Mechanisms: The emotional and psychological stress associated with BD could trigger or worsen eczema symptoms. Additionally, mood stabilizers and other medications used to treat BD might have side effects that impact skin health.

How might these findings be useful? (Eczema & mental health)

The study’s findings on the bidirectional causal relationships between atopic dermatitis (AD) and psychiatric disorders have significant implications and applications across various domains, including clinical practice, public health, and future research.

1. Enhanced Screening & Diagnosis

Early Identification: Healthcare providers should incorporate screening for psychiatric disorders in patients diagnosed with eczema, particularly ADHD and ASD, to facilitate early identification and intervention.

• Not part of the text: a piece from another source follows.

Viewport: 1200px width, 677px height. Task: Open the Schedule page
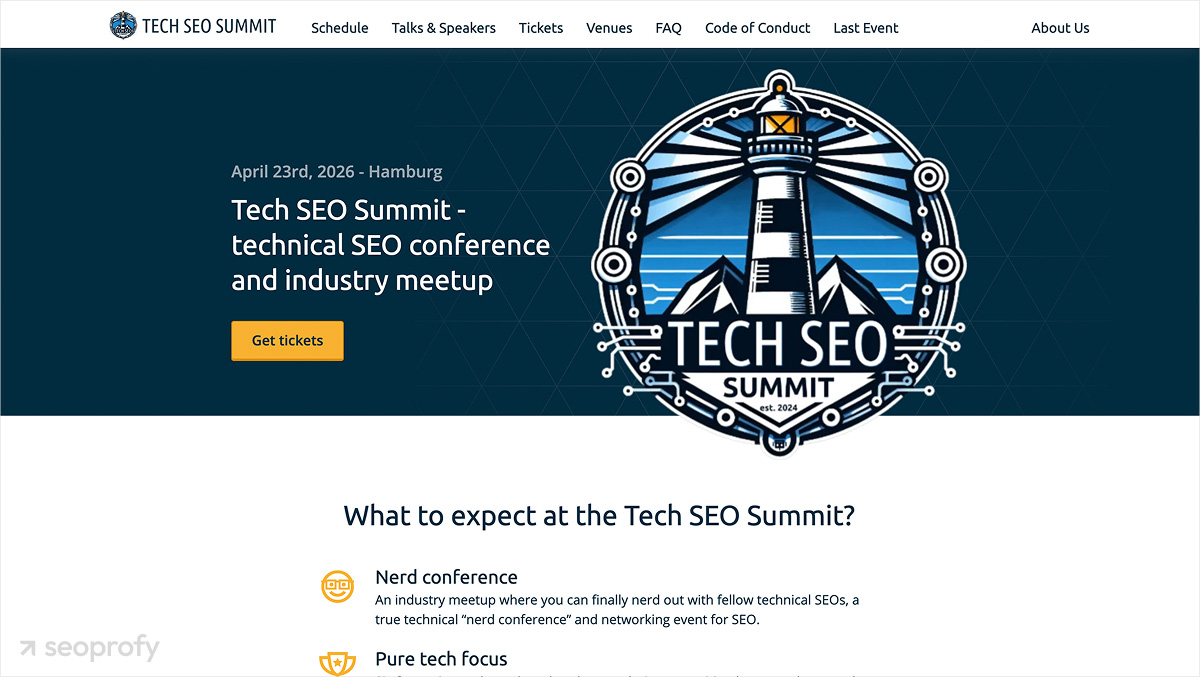(339, 28)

Comprehensive Assessments: Similarly, individuals diagnosed with psychiatric disorders such as ADHD, anorexia, and bipolar disorder should be evaluated for symptoms of eczema to ensure timely diagnosis and management.

2. Integrated Treatment Approaches

Holistic Care: Developing integrated treatment plans that address both dermatological and psychiatric symptoms can improve patient outcomes. For instance, combining dermatological treatments with behavioral therapy or psychiatric medications may provide comprehensive care.

Personalized Medicine: Recognizing the genetic links between eczema and psychiatric disorders can lead to personalized treatment strategies tailored to the individual’s genetic and clinical profile.

Takeaway: Eczema (Atopic Dermatitis) & Psychiatric Conditions

The study’s findings highlight the significant bidirectional causal relationships between atopic dermatitis and various psychiatric disorders.

These findings underscore the importance of integrated health approaches, early screening, and personalized treatment strategies.

By recognizing and addressing the interconnected nature of psychiatric disorders and eczema, healthcare providers may be able to improve patient outcomes and enhance the overall quality of care.